──────── Data shown
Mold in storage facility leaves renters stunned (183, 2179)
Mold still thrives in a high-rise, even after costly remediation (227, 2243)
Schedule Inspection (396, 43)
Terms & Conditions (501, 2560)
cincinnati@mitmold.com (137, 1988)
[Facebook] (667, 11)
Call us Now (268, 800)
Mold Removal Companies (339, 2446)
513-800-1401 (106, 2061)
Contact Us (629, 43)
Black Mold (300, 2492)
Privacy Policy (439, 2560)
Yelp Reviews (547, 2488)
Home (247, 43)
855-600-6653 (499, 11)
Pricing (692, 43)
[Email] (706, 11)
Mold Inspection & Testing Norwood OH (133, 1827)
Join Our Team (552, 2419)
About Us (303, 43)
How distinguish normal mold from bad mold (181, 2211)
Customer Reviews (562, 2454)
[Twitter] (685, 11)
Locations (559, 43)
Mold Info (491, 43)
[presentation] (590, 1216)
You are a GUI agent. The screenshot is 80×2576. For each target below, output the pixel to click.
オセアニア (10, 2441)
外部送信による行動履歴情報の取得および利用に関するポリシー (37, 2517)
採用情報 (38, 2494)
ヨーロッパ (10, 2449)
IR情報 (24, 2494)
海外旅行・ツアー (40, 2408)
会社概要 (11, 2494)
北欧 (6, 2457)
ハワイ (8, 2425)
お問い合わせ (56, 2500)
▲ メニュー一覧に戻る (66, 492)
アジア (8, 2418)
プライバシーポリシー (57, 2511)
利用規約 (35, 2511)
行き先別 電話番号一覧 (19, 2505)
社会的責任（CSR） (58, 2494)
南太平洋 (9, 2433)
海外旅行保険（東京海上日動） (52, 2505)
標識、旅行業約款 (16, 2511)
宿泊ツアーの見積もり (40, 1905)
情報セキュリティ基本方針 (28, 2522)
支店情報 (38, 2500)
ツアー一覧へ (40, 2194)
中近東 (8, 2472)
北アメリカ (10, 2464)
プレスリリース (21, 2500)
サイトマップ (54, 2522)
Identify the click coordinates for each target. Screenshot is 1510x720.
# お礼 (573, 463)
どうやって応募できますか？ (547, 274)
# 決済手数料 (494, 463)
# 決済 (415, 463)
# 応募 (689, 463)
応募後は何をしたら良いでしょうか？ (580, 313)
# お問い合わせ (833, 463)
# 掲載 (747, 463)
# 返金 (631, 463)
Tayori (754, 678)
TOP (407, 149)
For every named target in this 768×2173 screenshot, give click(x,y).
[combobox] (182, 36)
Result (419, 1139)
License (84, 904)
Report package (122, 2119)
────────────────
──────── Data shown
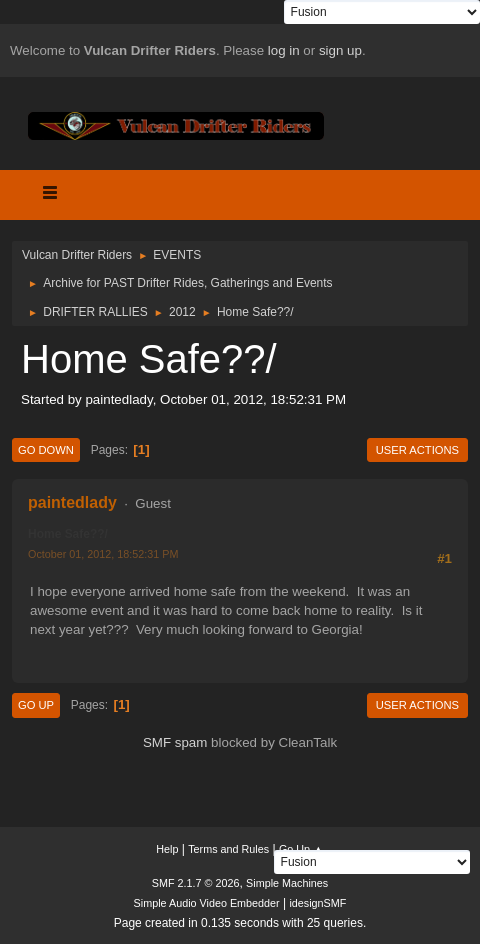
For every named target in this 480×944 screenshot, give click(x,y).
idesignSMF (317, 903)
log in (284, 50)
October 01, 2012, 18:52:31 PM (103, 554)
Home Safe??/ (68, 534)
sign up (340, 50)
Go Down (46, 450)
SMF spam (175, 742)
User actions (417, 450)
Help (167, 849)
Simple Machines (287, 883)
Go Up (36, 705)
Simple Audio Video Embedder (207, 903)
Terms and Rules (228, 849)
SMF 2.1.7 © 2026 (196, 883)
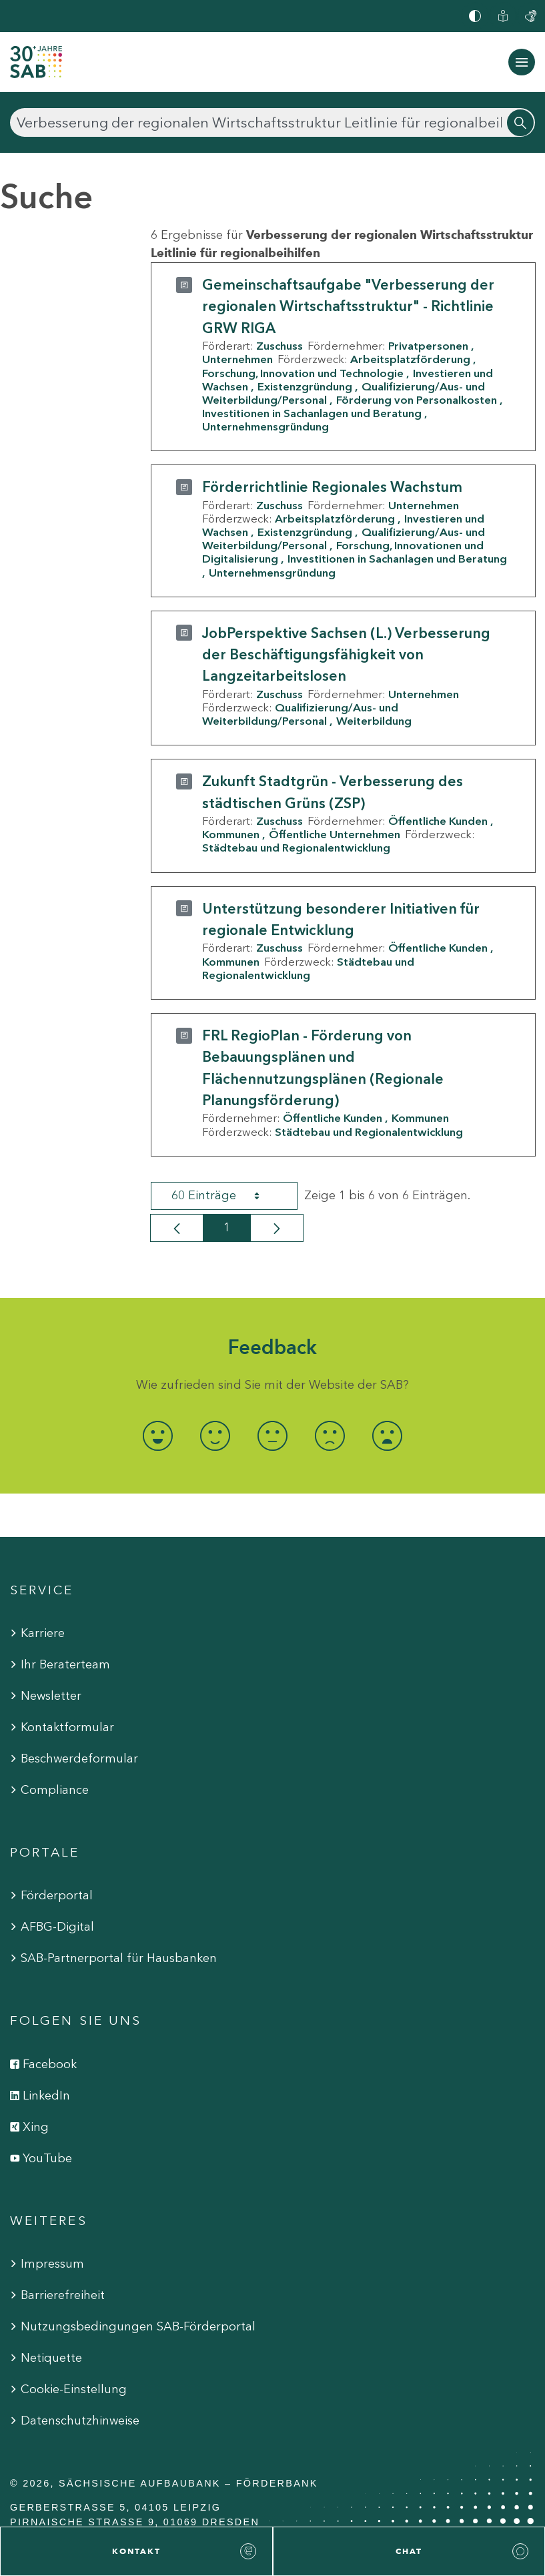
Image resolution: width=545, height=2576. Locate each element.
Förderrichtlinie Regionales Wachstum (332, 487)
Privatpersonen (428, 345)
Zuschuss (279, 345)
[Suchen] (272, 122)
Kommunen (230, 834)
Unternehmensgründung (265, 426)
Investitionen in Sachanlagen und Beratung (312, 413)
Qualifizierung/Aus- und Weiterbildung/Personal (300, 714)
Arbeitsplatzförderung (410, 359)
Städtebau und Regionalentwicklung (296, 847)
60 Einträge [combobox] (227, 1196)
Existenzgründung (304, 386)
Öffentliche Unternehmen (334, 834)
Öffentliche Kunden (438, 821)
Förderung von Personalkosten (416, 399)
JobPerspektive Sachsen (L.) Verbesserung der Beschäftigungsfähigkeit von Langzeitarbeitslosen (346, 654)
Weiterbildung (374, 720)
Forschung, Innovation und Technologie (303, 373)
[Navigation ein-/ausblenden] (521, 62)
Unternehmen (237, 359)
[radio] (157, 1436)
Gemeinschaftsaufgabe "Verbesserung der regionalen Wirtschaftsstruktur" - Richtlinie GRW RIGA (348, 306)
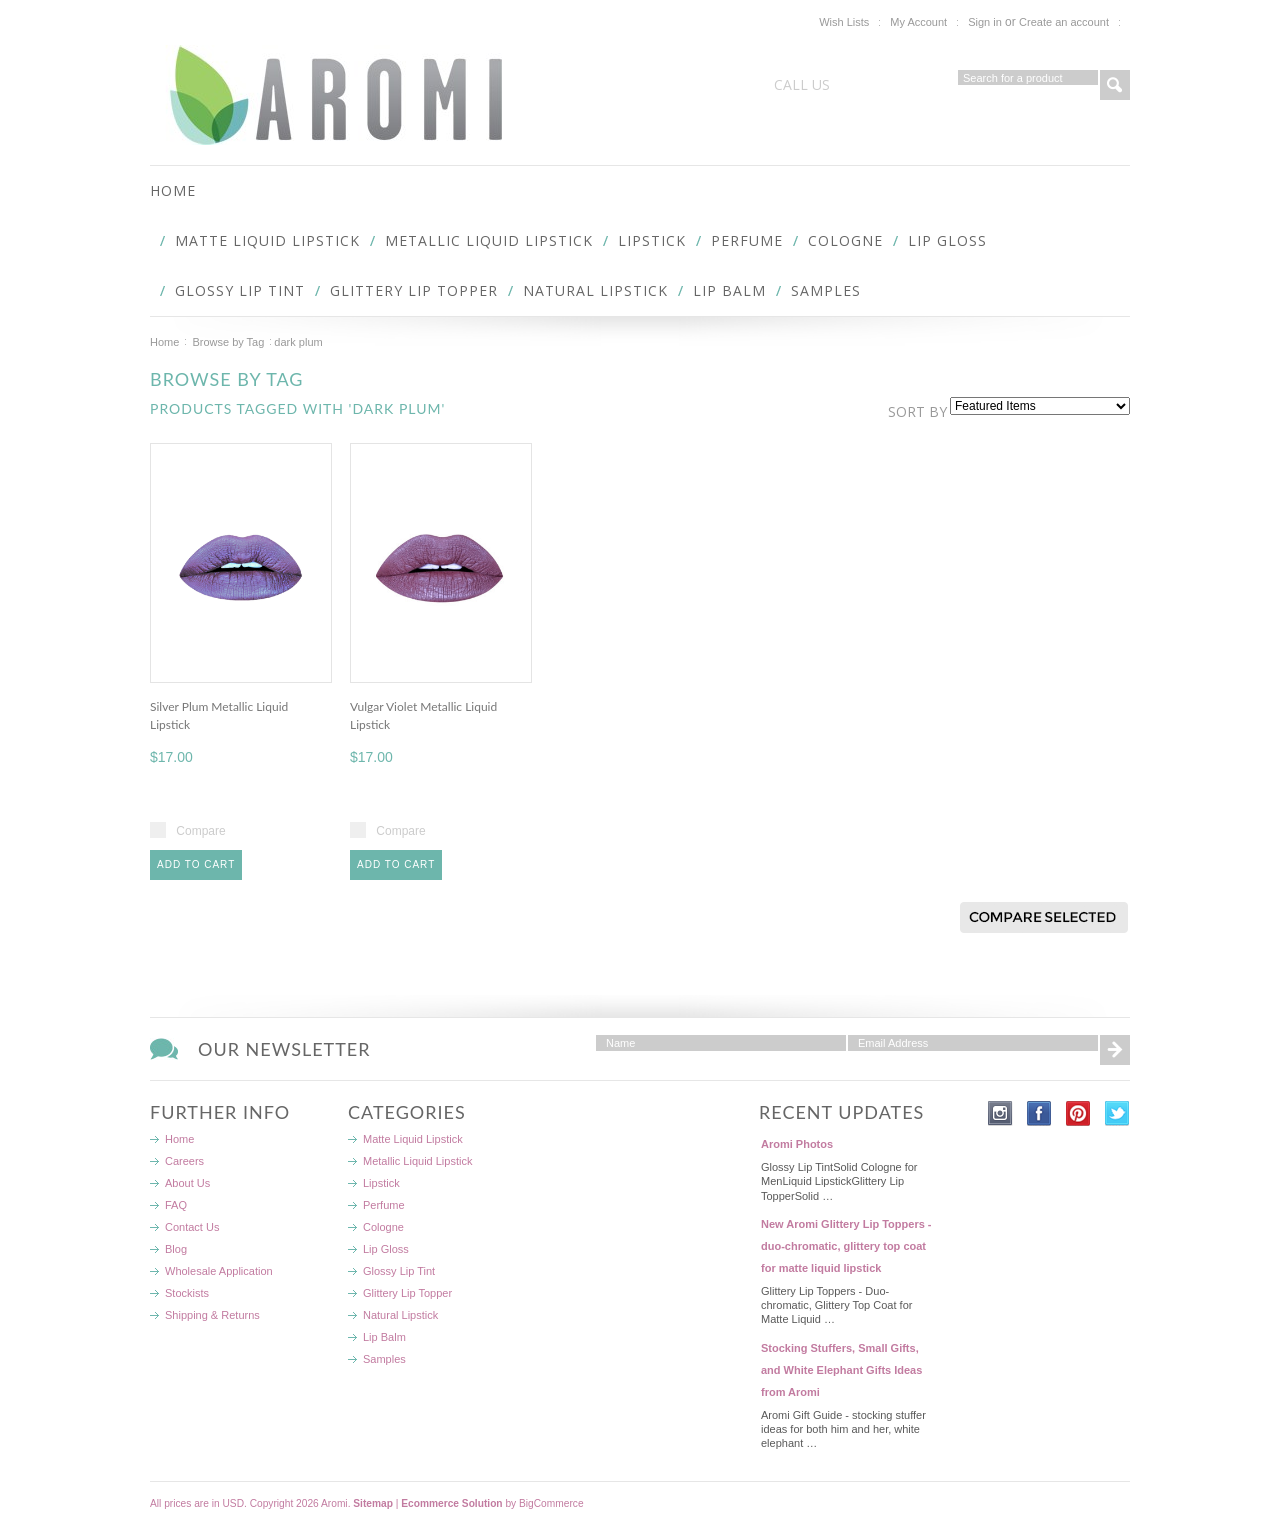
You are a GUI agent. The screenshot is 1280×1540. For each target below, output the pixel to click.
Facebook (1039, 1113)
────────────────
Please recast the data into a JSON list of strings, one string per line with blank lines left out, starting with the line that contains "About Us (303, 43)" and going on through the line that contains "License (84, 904)".

[
  "About Us (303, 43)",
  "How distinguish normal mold from bad mold (181, 2211)",
  "Customer Reviews (562, 2454)",
  "[Twitter] (685, 11)",
  "Locations (559, 43)",
  "Mold Info (491, 43)",
  "[presentation] (590, 1216)",
  "You are a GUI agent. The screenshot is 80×2576. For each target below, output the pixel to click.",
  "オセアニア (10, 2441)",
  "外部送信による行動履歴情報の取得および利用に関するポリシー (37, 2517)",
  "採用情報 (38, 2494)",
  "ヨーロッパ (10, 2449)",
  "IR情報 (24, 2494)",
  "海外旅行・ツアー (40, 2408)",
  "会社概要 (11, 2494)",
  "北欧 (6, 2457)",
  "ハワイ (8, 2425)",
  "お問い合わせ (56, 2500)",
  "▲ メニュー一覧に戻る (66, 492)",
  "アジア (8, 2418)",
  "プライバシーポリシー (57, 2511)",
  "利用規約 (35, 2511)",
  "行き先別 電話番号一覧 (19, 2505)",
  "社会的責任（CSR） (58, 2494)",
  "南太平洋 (9, 2433)",
  "海外旅行保険（東京海上日動） (52, 2505)",
  "標識、旅行業約款 (16, 2511)",
  "宿泊ツアーの見積もり (40, 1905)",
  "情報セキュリティ基本方針 (28, 2522)",
  "支店情報 (38, 2500)",
  "ツアー一覧へ (40, 2194)",
  "中近東 (8, 2472)",
  "北アメリカ (10, 2464)",
  "プレスリリース (21, 2500)",
  "サイトマップ (54, 2522)",
  "Identify the click coordinates for each target. Screenshot is 1510x720.",
  "# お礼 (573, 463)",
  "どうやって応募できますか？ (547, 274)",
  "# 決済手数料 (494, 463)",
  "# 決済 (415, 463)",
  "# 応募 (689, 463)",
  "応募後は何をしたら良いでしょうか？ (580, 313)",
  "# お問い合わせ (833, 463)",
  "# 掲載 (747, 463)",
  "# 返金 (631, 463)",
  "Tayori (754, 678)",
  "TOP (407, 149)",
  "For every named target in this 768×2173 screenshot, give click(x,y).",
  "[combobox] (182, 36)",
  "Result (419, 1139)",
  "License (84, 904)"
]